- _Requirement_:
Repeat the stretch of entries below from the line with "Was ist eigentlich Kunst? (41, 945)" through the line with "Martin D. Wind (44, 1942)". Include both ends and add nothing.

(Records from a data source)
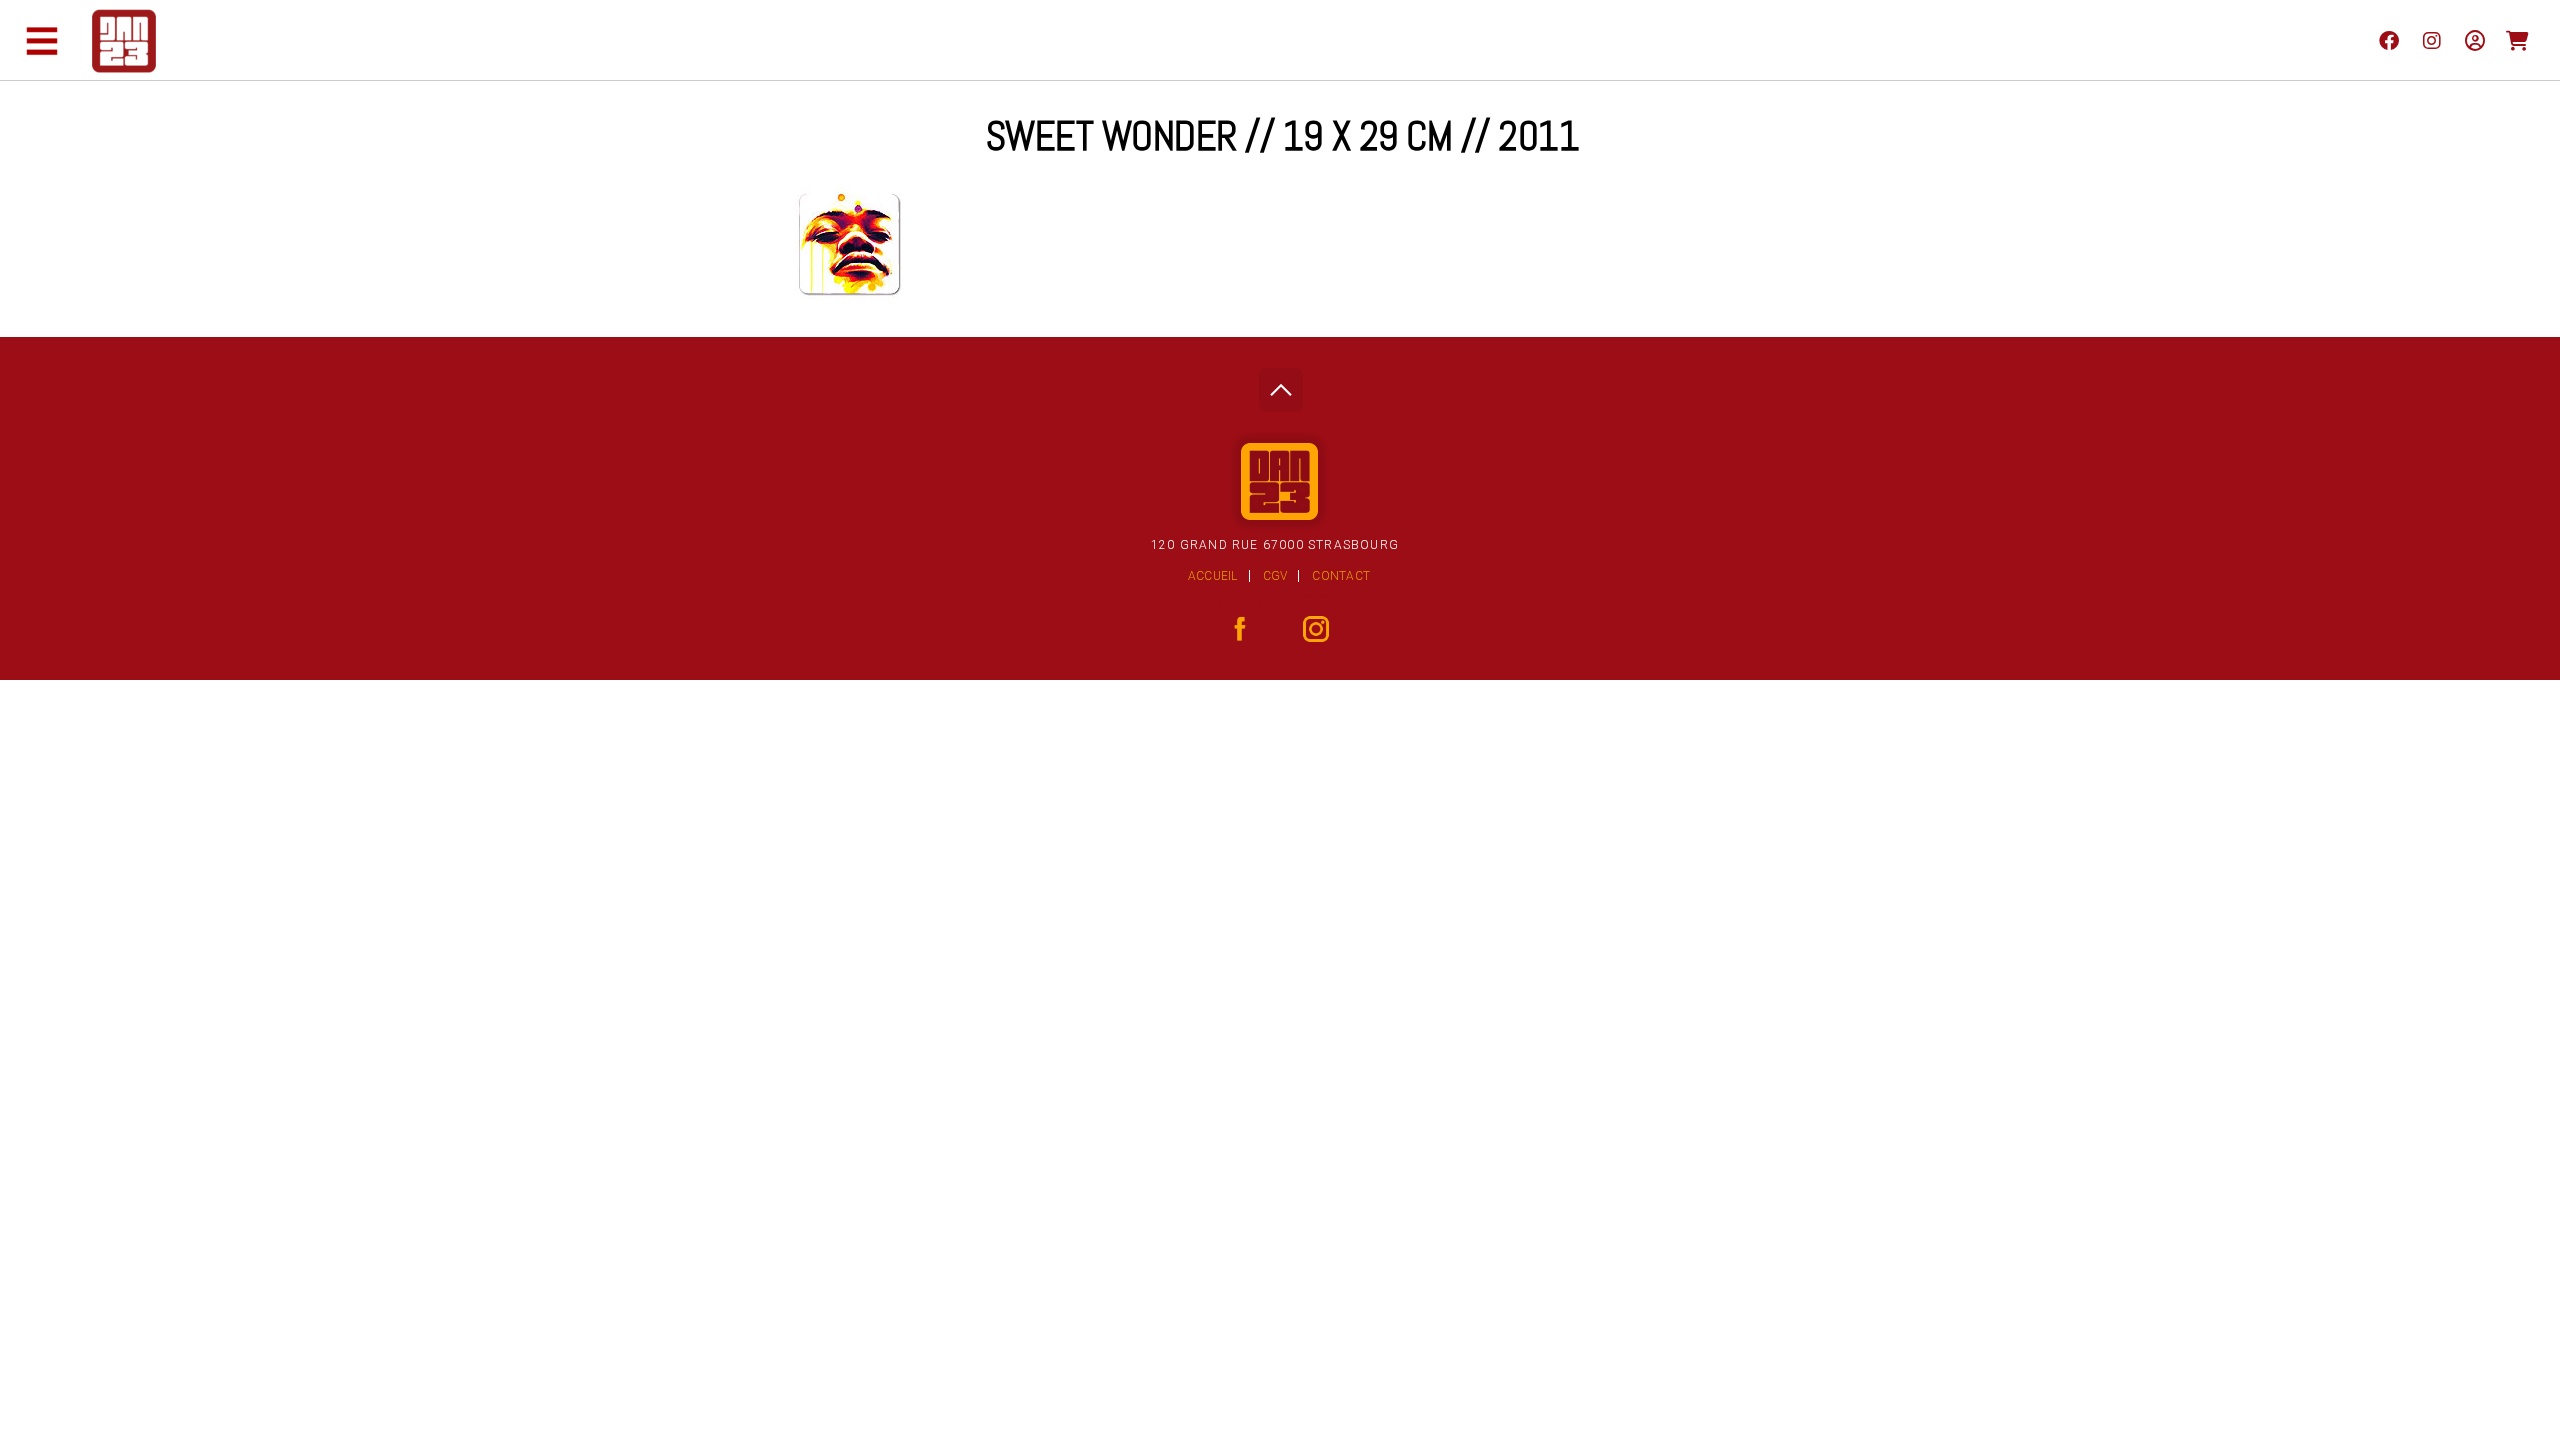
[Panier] (2517, 40)
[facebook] (2388, 40)
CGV (1275, 576)
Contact (1341, 576)
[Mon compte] (2474, 40)
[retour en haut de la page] (1280, 384)
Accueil (1213, 576)
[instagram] (2431, 40)
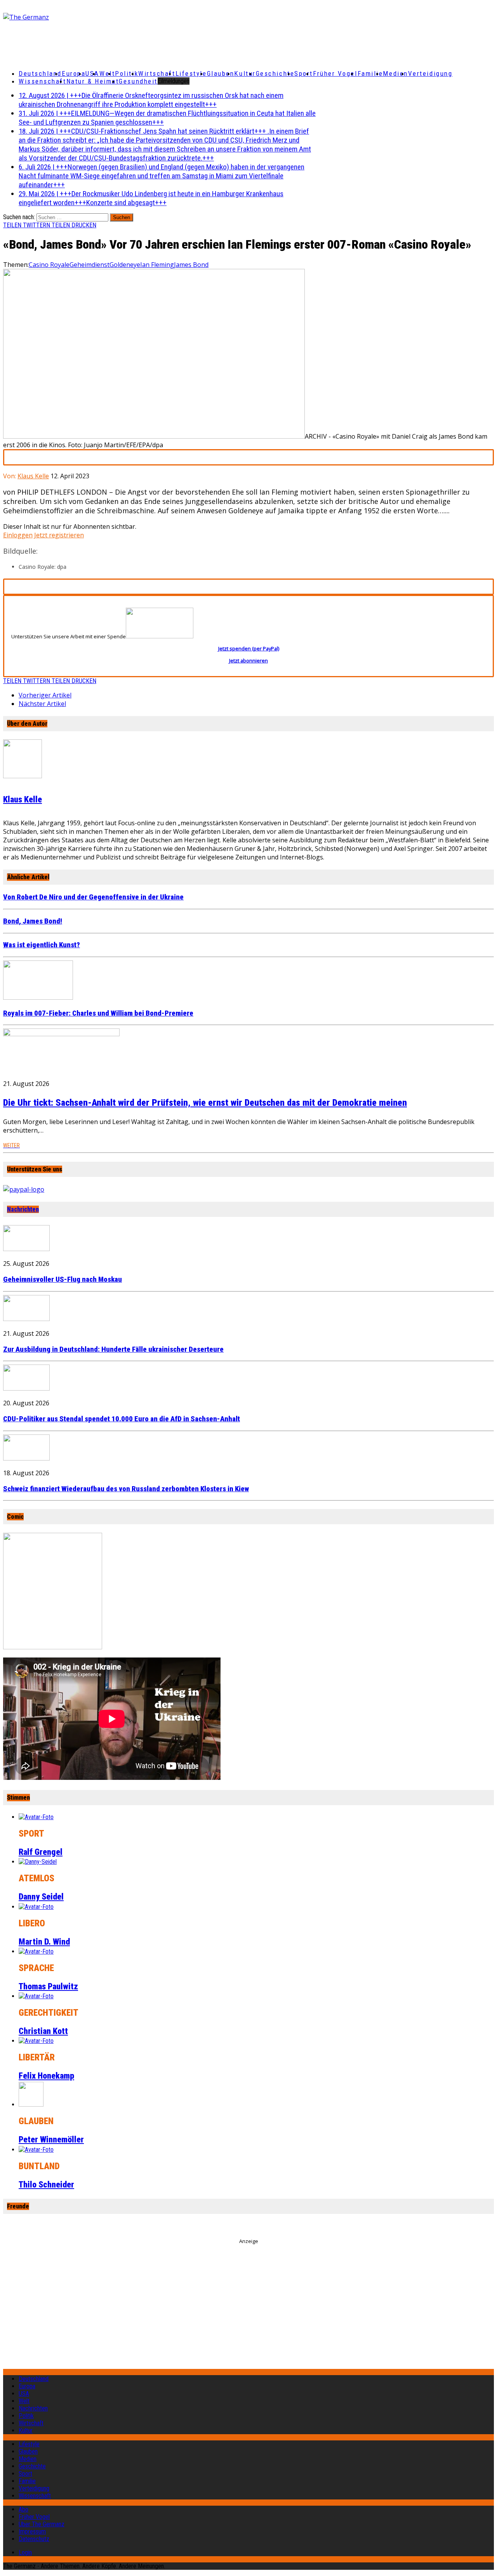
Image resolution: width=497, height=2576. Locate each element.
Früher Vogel (335, 73)
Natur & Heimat (92, 81)
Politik (126, 73)
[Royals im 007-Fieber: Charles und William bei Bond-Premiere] (38, 997)
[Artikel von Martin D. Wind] (36, 1906)
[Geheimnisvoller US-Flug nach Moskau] (26, 1248)
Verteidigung (430, 73)
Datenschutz (34, 2539)
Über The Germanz (41, 2524)
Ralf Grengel (41, 1852)
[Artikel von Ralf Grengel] (36, 1817)
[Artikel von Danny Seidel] (38, 1861)
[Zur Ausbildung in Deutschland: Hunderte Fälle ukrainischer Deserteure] (26, 1318)
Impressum (32, 2531)
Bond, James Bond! (32, 921)
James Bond (191, 264)
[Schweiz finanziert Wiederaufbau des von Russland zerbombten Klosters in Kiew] (26, 1458)
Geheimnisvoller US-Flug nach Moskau (62, 1279)
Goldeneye (124, 264)
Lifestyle (191, 73)
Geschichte (275, 73)
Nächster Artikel (42, 703)
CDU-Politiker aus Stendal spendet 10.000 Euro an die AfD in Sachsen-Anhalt (121, 1419)
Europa (73, 73)
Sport (303, 73)
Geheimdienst (89, 264)
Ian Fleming (157, 264)
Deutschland (40, 73)
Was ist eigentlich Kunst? (41, 945)
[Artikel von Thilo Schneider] (36, 2149)
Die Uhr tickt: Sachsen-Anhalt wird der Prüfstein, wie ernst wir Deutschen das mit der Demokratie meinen (205, 1102)
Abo (23, 2509)
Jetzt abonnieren (248, 660)
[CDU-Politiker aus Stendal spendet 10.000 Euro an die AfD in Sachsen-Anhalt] (26, 1388)
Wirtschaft (157, 73)
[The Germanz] (84, 17)
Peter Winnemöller (51, 2139)
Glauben (221, 73)
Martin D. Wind (44, 1942)
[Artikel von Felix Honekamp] (36, 2040)
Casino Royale (49, 264)
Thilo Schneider (46, 2184)
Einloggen (18, 535)
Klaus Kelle (33, 476)
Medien (395, 73)
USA (24, 2393)
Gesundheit (138, 81)
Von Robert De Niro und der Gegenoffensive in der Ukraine (93, 897)
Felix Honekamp (46, 2076)
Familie (370, 73)
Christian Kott (43, 2031)
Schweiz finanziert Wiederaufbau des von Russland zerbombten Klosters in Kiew (126, 1489)
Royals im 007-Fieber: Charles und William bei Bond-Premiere (98, 1013)
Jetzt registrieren (59, 535)
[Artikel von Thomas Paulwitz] (36, 1951)
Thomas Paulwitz (48, 1986)
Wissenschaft (42, 81)
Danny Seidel (41, 1896)
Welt (107, 73)
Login (25, 2552)
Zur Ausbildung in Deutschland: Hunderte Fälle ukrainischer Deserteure (113, 1349)
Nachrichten (23, 1209)
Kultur (244, 73)
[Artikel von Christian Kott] (36, 1996)
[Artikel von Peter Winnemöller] (31, 2104)
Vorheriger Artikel (45, 695)
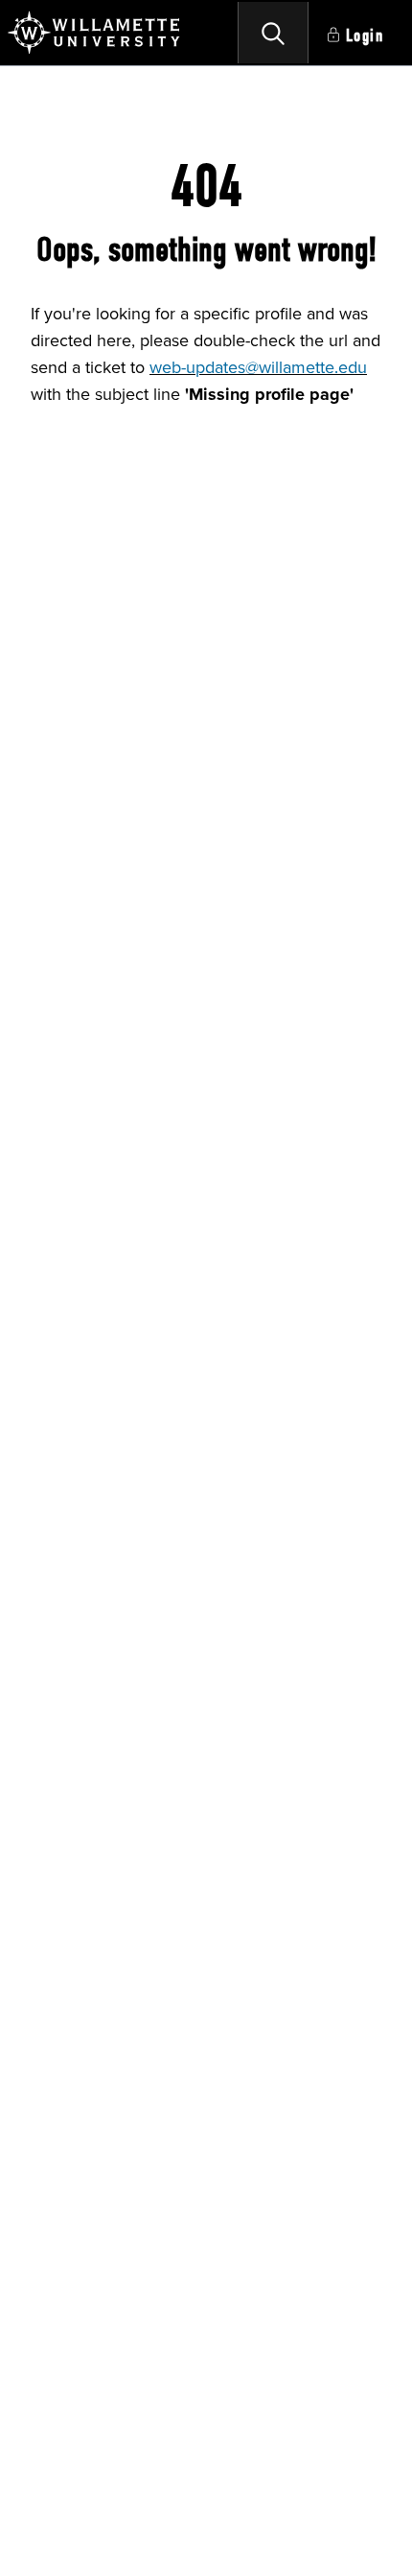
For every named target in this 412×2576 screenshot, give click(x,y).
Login (365, 36)
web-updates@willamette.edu (258, 367)
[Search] (273, 32)
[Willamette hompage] (95, 32)
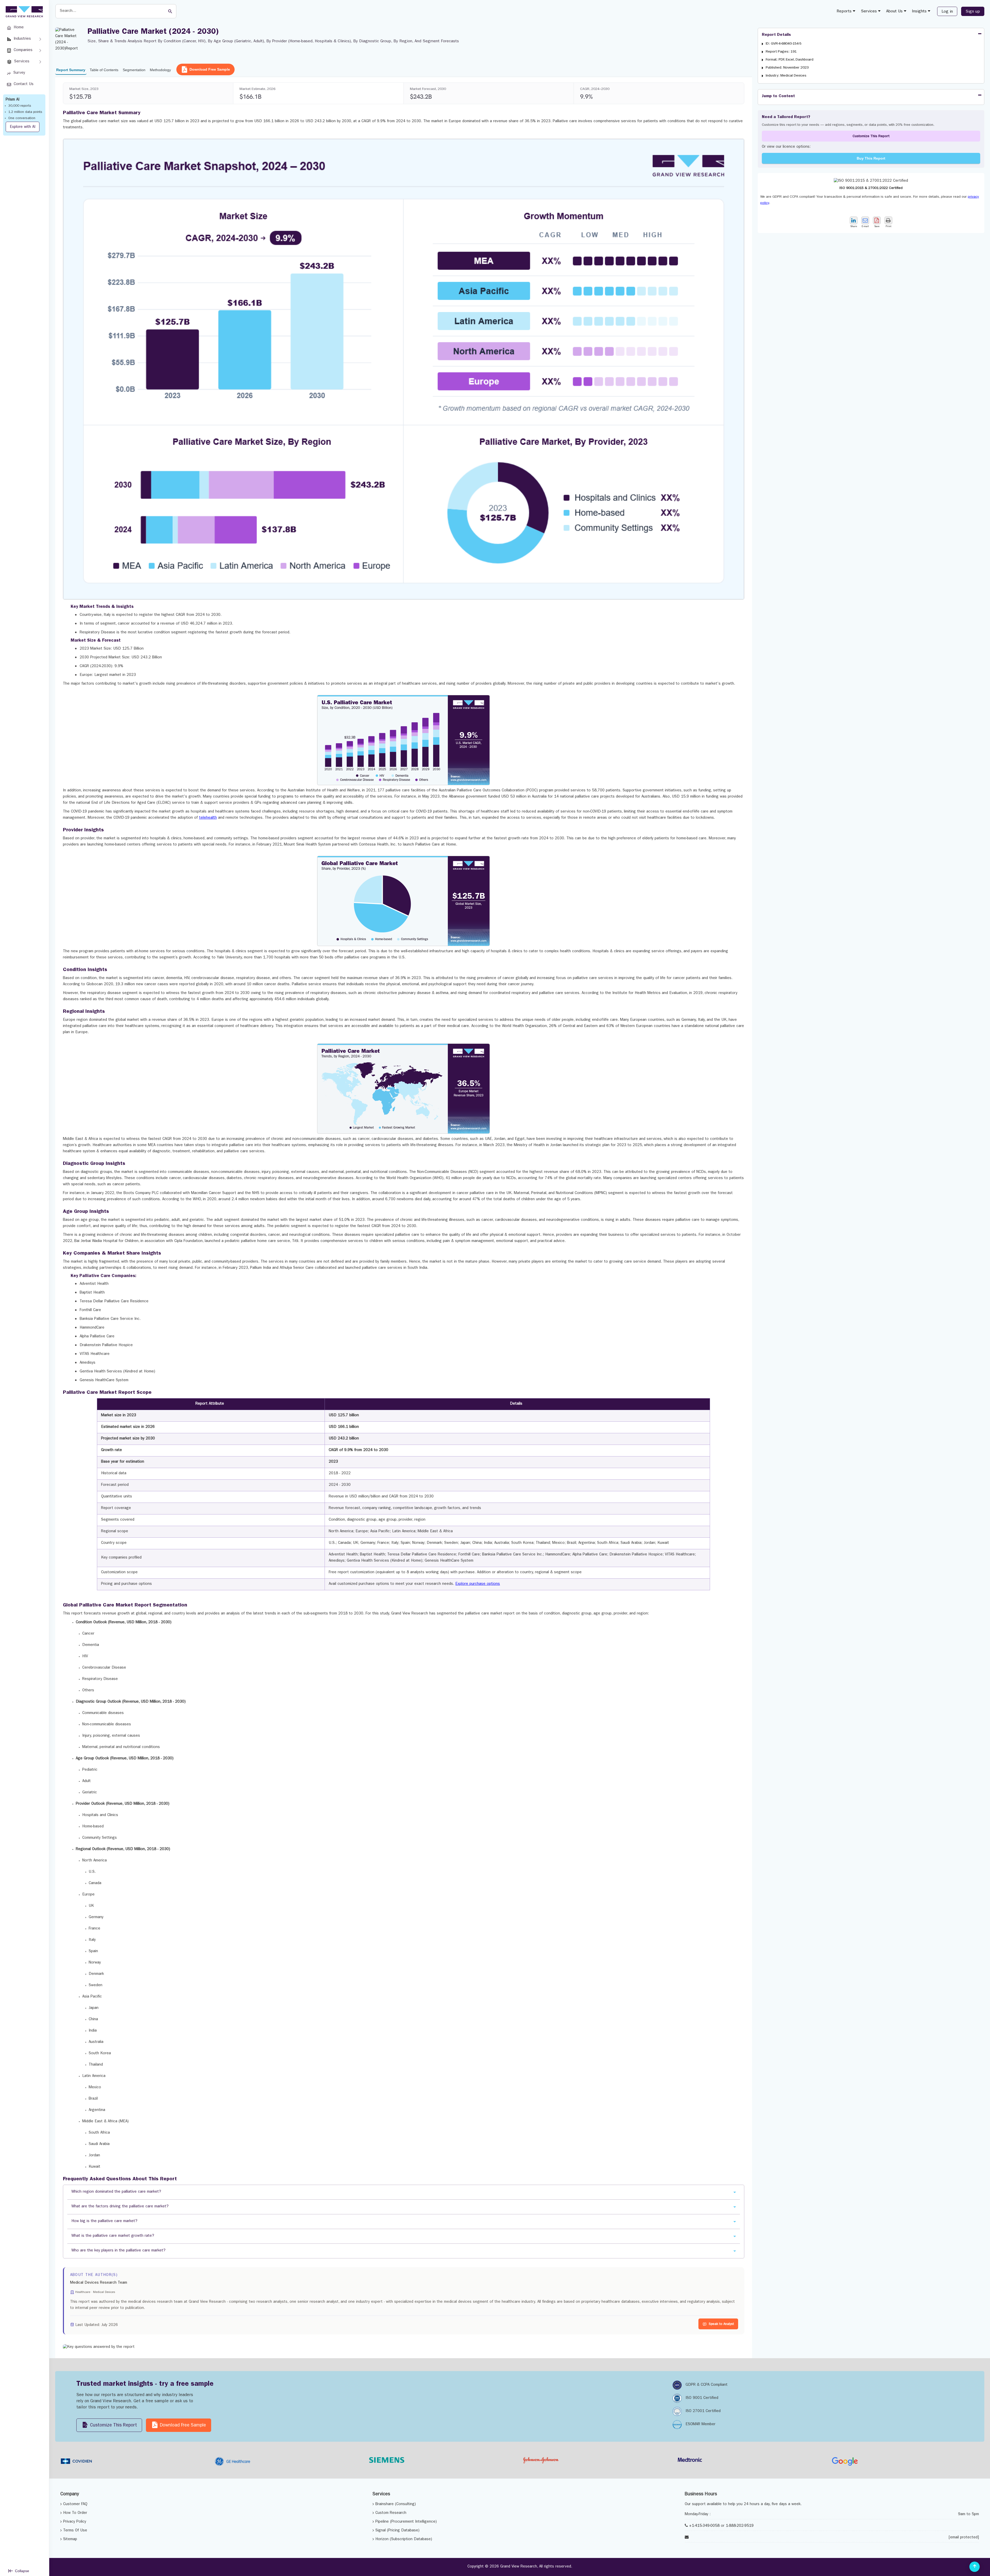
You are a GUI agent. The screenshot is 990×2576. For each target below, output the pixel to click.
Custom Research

- _Expected answer_:
Was ist eigentlich Kunst? (41, 945)
[Artikel von Thilo Schneider] (36, 2149)
Die Uhr tickt: Sachsen-Anhalt wird der Prüfstein, wie ernst wir Deutschen das mit der Demokratie meinen (205, 1102)
Abo (23, 2509)
Jetzt abonnieren (248, 660)
[CDU-Politiker aus Stendal spendet 10.000 Euro an die AfD in Sachsen-Anhalt] (26, 1388)
Wirtschaft (157, 73)
[The Germanz] (84, 17)
Peter Winnemöller (51, 2139)
Glauben (221, 73)
Martin D. Wind (44, 1942)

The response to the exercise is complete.